*EXERCISE*: From the entries below, copy each line in which the word "agent" occurs.

*RECORDS FOR THIS TASK*:
++++++++

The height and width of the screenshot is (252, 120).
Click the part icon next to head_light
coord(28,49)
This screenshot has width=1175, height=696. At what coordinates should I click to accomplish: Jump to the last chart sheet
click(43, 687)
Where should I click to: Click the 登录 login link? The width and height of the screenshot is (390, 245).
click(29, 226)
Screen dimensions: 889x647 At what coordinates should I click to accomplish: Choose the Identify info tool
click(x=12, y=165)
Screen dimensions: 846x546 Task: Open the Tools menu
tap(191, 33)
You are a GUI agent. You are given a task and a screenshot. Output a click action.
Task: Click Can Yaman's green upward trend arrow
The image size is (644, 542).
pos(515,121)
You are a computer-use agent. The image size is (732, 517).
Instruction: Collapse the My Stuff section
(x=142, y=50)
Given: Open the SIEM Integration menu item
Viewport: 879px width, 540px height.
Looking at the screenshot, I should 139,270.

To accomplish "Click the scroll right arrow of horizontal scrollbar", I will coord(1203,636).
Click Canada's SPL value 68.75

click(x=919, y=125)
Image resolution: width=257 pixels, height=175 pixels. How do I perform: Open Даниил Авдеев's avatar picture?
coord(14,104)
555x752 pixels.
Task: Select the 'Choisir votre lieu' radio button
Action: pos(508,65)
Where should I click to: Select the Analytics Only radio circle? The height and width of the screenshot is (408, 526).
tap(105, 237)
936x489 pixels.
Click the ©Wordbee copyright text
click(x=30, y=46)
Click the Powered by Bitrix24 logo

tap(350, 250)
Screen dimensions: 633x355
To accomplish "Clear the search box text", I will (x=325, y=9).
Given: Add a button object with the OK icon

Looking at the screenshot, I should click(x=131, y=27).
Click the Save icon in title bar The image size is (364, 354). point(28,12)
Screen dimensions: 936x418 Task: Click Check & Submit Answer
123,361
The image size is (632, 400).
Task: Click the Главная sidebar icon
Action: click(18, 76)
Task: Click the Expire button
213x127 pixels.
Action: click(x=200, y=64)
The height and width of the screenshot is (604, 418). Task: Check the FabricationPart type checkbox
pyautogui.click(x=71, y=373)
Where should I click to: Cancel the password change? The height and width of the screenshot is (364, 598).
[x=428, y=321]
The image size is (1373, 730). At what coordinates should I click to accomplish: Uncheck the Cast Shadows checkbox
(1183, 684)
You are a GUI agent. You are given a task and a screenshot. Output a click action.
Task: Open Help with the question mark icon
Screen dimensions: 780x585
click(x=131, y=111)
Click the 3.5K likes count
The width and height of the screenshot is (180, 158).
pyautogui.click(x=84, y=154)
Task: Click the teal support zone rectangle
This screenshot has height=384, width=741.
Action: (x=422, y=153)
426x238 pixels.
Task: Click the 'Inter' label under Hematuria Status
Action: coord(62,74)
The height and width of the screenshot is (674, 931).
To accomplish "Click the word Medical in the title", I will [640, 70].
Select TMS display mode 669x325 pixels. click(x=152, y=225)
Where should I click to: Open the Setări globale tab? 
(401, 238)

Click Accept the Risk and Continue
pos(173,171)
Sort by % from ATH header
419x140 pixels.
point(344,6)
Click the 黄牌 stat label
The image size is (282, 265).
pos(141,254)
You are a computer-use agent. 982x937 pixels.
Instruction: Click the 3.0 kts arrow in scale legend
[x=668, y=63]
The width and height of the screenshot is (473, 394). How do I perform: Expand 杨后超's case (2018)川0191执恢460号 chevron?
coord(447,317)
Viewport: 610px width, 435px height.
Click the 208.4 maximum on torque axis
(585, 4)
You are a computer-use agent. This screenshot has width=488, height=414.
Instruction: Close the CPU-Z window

++++++++

*PROBLEM SOLUTION*:
You are a GUI agent. You are given a task and a screenshot. Output a click action.
You are a computer-use agent. The image size is (732, 517).
You are a GUI agent. You are given a task and a screenshot. Output a click action.
You are a computer-use agent. 982x937 pixels.
You are a computer-use agent. This screenshot has width=488, height=414.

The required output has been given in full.